Given task: Could you set down the listing word for word, from its start through the line containing "tap(230, 505)", with the pictures left out?

══ Data supplied ══

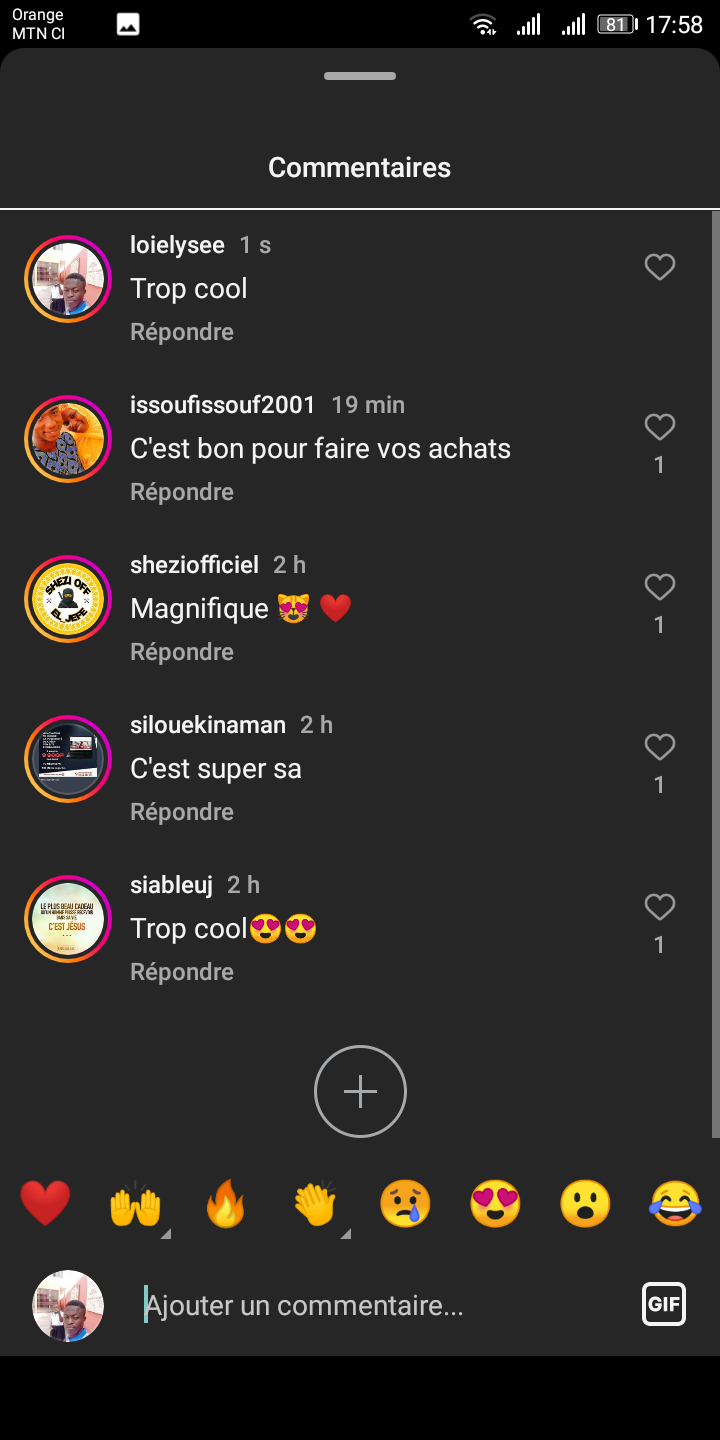720x1440 pixels.
Task: Open the GIF picker
Action: pyautogui.click(x=664, y=1304)
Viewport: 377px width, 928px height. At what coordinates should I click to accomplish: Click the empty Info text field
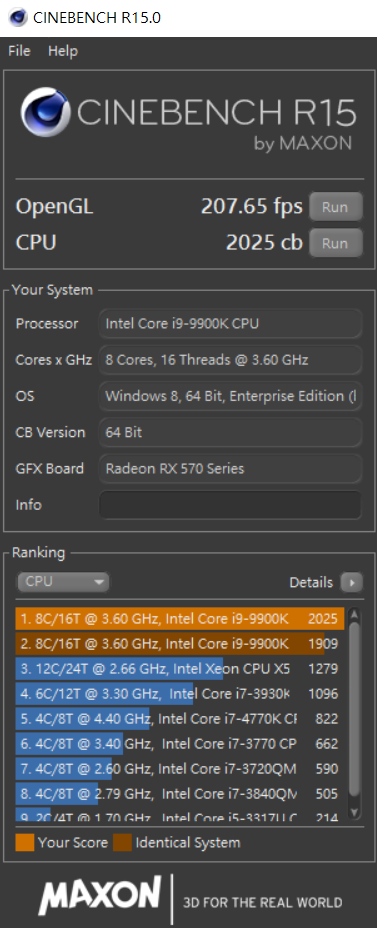tap(230, 505)
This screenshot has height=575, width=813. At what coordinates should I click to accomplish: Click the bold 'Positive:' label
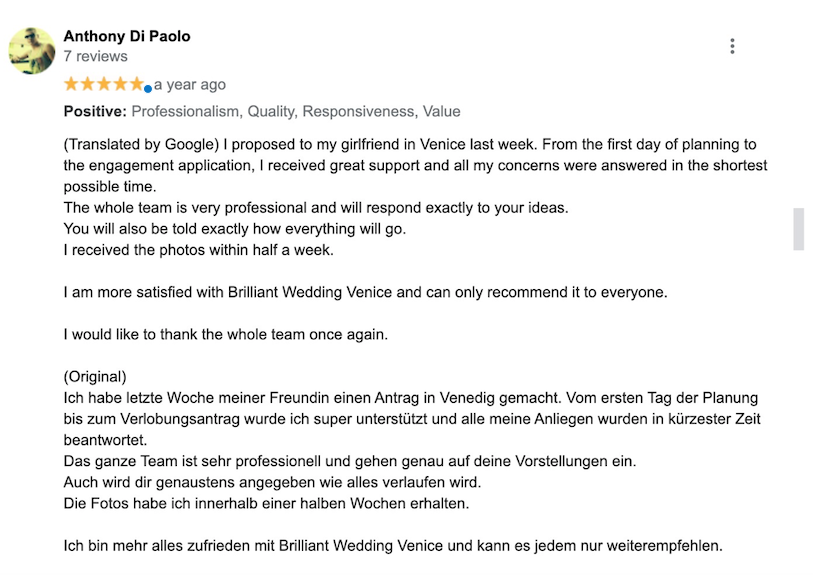[95, 111]
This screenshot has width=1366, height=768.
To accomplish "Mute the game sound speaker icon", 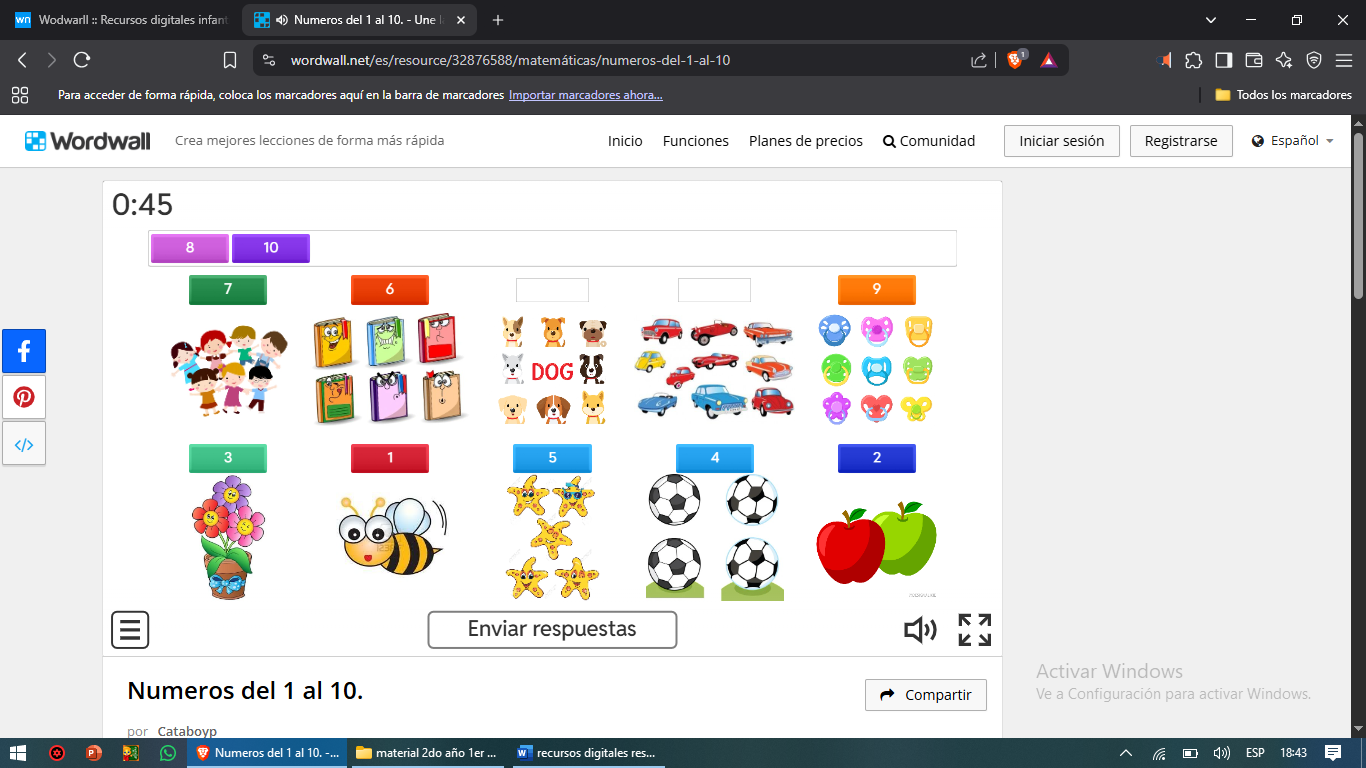I will point(920,630).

═══

Result:
720x1440 pixels.
Task: Open the GIF picker
Action: pyautogui.click(x=664, y=1304)
Viewport: 377px width, 928px height. At what coordinates should I click to accomplish: Click the empty Info text field
tap(230, 505)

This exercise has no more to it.